» Task statement
Transcribe everything below from the line containing "Task: Click the DocumentId value 14496" down to the end of the rows, keeping both ends. Leave the pictures out of your answer.

[Items from a dataset]

___

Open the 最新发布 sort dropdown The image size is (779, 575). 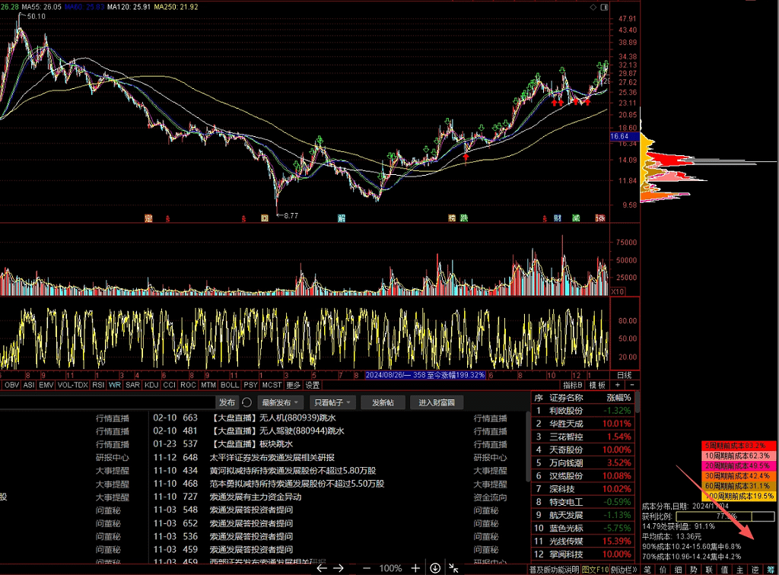tap(279, 402)
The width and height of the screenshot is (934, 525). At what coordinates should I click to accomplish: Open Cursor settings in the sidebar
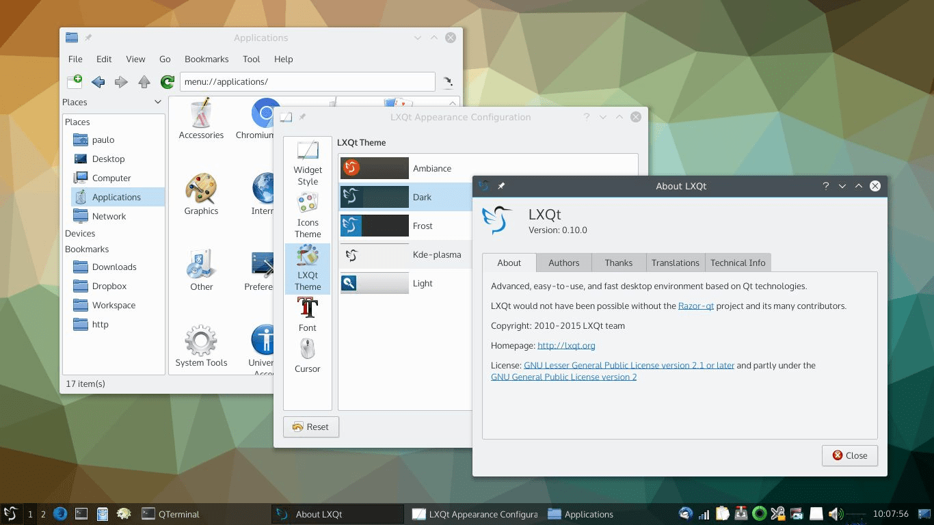[307, 358]

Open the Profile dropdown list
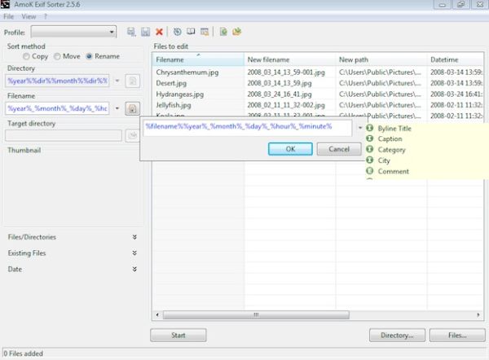click(73, 32)
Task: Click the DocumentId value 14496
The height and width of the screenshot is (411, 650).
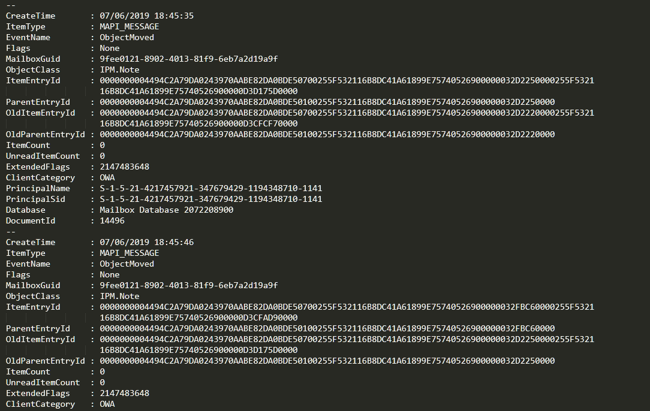Action: (112, 221)
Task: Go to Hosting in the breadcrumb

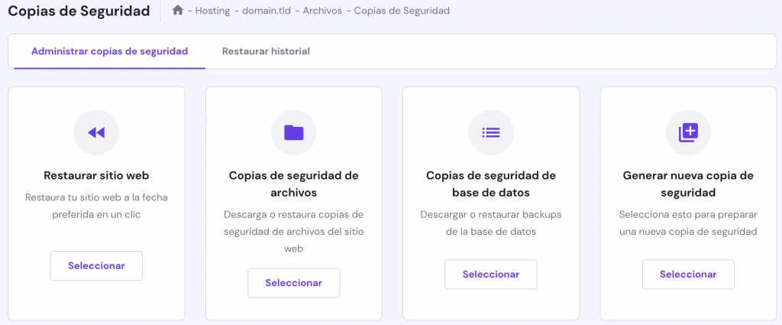Action: pyautogui.click(x=212, y=11)
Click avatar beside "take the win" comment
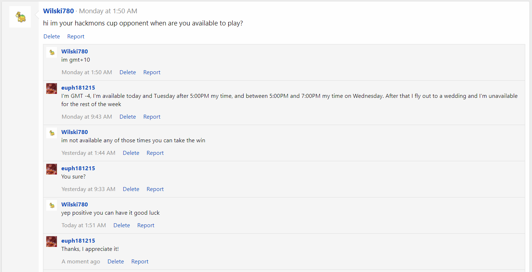 pos(52,133)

___

» Completed exercise
Task: Click the DocumentId value 14496
The height and width of the screenshot is (411, 650).
Action: (112, 221)
Task: Go to Hosting in the breadcrumb

Action: pyautogui.click(x=212, y=11)
Click avatar beside "take the win" comment
 pos(52,133)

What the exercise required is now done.